• [DATA EXTRACT]
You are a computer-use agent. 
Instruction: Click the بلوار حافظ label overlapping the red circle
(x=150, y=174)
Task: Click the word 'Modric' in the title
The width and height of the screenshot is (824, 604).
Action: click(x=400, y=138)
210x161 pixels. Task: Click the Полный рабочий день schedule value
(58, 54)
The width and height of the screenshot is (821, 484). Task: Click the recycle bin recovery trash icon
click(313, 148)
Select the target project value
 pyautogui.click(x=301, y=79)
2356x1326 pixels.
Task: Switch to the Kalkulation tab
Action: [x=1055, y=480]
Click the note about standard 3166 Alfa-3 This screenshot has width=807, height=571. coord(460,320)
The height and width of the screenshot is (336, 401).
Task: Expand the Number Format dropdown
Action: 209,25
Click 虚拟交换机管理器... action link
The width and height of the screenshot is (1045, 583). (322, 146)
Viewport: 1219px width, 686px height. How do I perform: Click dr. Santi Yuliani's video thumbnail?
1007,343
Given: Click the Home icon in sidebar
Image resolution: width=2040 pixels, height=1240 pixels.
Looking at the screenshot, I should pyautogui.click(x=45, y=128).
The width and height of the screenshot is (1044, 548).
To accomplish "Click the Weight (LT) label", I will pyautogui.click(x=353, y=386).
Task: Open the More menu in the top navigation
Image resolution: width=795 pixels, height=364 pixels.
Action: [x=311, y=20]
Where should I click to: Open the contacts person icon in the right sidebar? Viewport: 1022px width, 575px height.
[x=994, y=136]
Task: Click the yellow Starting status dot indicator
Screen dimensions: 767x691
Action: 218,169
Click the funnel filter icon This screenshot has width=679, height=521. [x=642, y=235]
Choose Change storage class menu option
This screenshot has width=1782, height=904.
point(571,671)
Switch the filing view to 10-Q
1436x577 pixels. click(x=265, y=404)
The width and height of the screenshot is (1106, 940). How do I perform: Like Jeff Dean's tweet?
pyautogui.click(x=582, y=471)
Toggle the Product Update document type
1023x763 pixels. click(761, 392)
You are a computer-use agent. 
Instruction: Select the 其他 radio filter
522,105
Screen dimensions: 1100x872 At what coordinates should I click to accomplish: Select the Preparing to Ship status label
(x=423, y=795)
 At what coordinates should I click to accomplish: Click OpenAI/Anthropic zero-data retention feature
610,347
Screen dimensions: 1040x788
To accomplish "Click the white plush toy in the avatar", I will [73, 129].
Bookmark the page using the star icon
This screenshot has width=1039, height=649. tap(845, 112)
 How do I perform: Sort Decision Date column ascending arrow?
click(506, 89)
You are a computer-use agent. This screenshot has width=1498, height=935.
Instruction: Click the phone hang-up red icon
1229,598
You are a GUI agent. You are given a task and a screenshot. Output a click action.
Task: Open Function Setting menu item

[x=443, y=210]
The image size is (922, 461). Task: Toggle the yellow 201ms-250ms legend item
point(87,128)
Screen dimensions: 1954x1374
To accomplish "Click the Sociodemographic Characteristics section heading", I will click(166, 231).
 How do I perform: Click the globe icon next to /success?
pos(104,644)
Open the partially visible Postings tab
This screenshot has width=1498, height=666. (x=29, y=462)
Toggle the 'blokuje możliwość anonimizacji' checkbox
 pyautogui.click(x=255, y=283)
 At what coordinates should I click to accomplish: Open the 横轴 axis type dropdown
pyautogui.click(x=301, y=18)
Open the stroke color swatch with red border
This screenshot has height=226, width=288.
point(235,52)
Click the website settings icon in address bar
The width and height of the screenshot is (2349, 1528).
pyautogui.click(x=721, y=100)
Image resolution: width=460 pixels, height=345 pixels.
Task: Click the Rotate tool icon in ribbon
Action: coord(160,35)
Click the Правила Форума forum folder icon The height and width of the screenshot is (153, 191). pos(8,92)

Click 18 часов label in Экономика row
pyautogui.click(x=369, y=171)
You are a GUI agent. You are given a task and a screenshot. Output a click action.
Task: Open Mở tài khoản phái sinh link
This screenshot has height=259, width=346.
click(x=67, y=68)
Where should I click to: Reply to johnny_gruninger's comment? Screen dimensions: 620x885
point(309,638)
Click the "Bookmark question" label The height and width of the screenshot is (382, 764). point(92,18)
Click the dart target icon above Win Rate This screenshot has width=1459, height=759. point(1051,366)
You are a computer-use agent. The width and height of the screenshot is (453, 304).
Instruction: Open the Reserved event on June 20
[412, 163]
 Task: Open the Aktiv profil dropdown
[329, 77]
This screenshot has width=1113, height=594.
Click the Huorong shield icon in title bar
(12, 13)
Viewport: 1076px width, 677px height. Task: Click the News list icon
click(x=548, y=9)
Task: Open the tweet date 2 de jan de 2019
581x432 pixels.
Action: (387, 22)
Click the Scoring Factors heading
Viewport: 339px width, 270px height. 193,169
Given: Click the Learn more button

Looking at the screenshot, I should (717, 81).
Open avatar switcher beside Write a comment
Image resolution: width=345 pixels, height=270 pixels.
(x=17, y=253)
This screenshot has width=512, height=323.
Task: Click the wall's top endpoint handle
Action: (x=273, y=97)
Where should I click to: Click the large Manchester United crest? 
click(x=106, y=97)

• [REQUEST] Gather every line of the items above that contains the string "heading", and copy each such line in full. Case counts, so a line qualifies only if its capitalization matches.

• [FINISHED ANSWER]
To accomplish "Click the Sociodemographic Characteristics section heading", I will click(166, 231).
Click the Scoring Factors heading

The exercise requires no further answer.